Exercise description: Please recast the data below as a Markdown table with the columns Row and Data line, giving each nonblank line its own numbered row.

***

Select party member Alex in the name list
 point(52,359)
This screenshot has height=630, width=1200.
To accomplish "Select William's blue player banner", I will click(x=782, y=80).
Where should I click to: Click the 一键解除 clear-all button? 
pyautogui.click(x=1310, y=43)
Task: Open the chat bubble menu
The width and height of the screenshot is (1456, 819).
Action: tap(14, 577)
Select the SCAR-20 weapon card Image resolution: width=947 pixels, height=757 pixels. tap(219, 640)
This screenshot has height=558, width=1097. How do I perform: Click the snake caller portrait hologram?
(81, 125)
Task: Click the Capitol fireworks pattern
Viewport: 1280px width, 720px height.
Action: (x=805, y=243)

***

In response:
| Row | Data line |
|---|---|
| 1 | Select party member Alex in the name list |
| 2 |  point(52,359) |
| 3 | This screenshot has height=630, width=1200. |
| 4 | To accomplish "Select William's blue player banner", I will click(x=782, y=80). |
| 5 | Where should I click to: Click the 一键解除 clear-all button?  |
| 6 | pyautogui.click(x=1310, y=43) |
| 7 | Task: Open the chat bubble menu |
| 8 | The width and height of the screenshot is (1456, 819). |
| 9 | Action: tap(14, 577) |
| 10 | Select the SCAR-20 weapon card Image resolution: width=947 pixels, height=757 pixels. tap(219, 640) |
| 11 | This screenshot has height=558, width=1097. How do I perform: Click the snake caller portrait hologram? |
| 12 | (81, 125) |
| 13 | Task: Click the Capitol fireworks pattern |
| 14 | Viewport: 1280px width, 720px height. |
| 15 | Action: (x=805, y=243) |